Anyway so the man in the toupee leaned forward and said, very quietly, “I want to give you my cat.”

I said, “I don’t want your cat.”

“Well not YOU, personally, I don’t want to give YOU my cat. Of course NOT. Heh.”

I kept smiling and waited for him to come to the point.

“My cat. See, my cat…” He gulped a little and stared a the ceiling, trying to keep the tears back, his eyes going red and glossy. My smile started to waver as I suddenly realized that he wasn’t joking.

“My cat’s my friend, my only one, you know, I’m retired. I was a FIREFIGHTER.” He stood up straight and puffed out his chest. I nodded.

“Yeah well. So, now, I’m not. So I live by myself and I have my cat, and he’s, well he’s sick. And the vet says he can’t do nothin’ for him. He’s all riddled up with cancer.”

He blinked rapidly and then met my gaze, and his eyes were filled with a terrible hope. You only see that kind of look a few times in your life. It’s the kind of look that feels like a gutpunch because you always know, when you see it, that fate’s just given you another opportunity to be a disappointment.

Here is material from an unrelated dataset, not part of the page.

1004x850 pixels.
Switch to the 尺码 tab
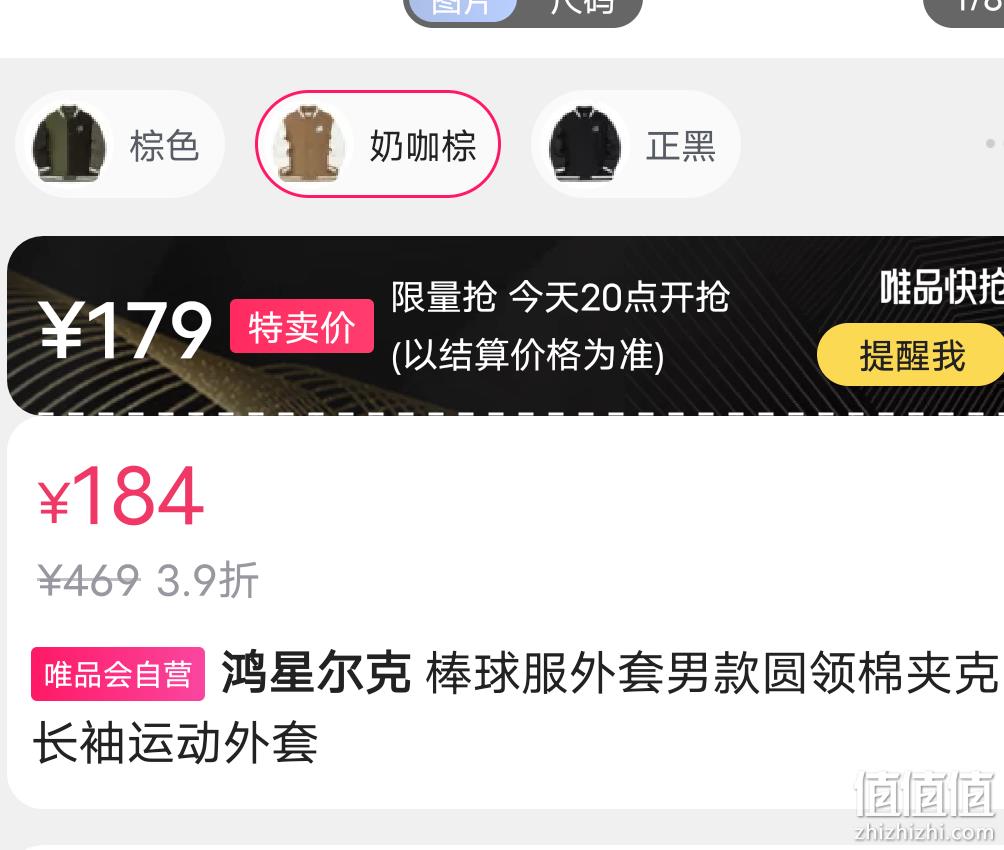tap(581, 8)
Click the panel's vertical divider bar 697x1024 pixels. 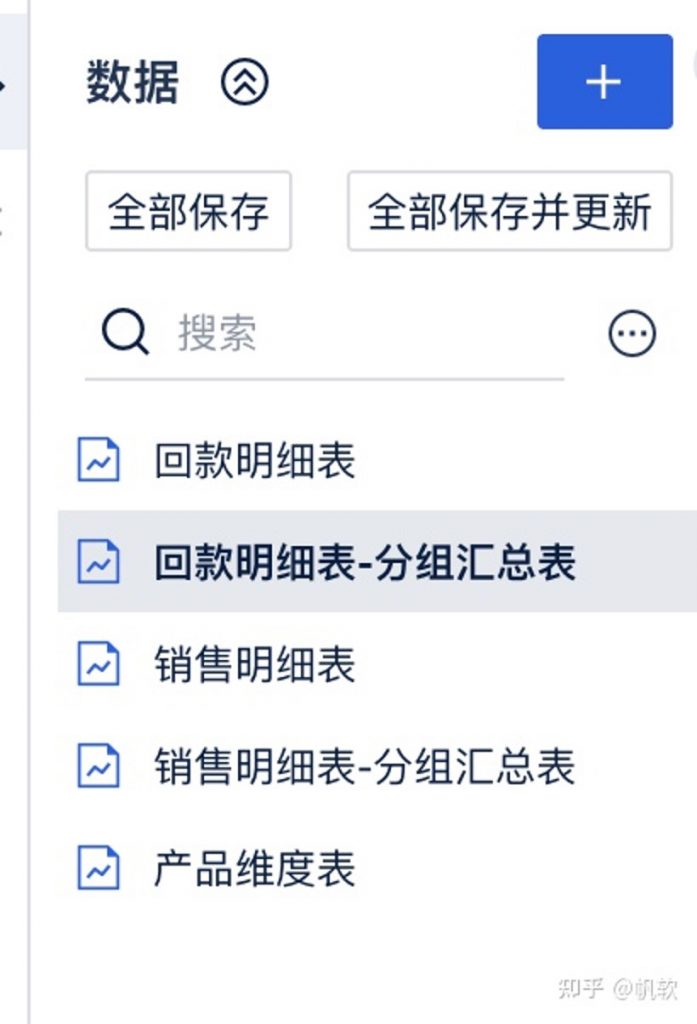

“I thought you could mebbe try one of those new drugs out on him, you know, one of them ones I read about in the paper, couldn’t you? You can have him, you can test out your drugs on him, just if you think it’d make him well. The vet says he can’t do nothing more for him and he’s, you know.” His voice got softer and scratchy. “He’s my FRIEND.”

I tried not to cry myself and I told him very gently that we couldn’t take his cat, that we couldn’t test our drugs on him, that the animals they test drugs on don’t get better, they just get killed and looked at under microscopes. I told him that the drugs were for humans and we couldn’t give them to his cat. I wrote down the number for the emergency animal hospital and the number for the veterinary college on a post-it note, and I told him I had friends who were cats too, and I was so sorry but I couldn’t do anything more for him or for his cat.

He thanked me and he swallowed a few times and he took my goddamn post-it note with the phone numbers on it and he told me he was sorry to trouble me. Then he ran into the next open elevator so he wouldn’t cry in front of me.

I stood around feeling foolish and wishing I’d been able to go buy him a cup of coffee, but he was just gone, probably back home to the cat. And I still cry when I think about him and his cat, every single time, and I can’t stop thinking about him right now.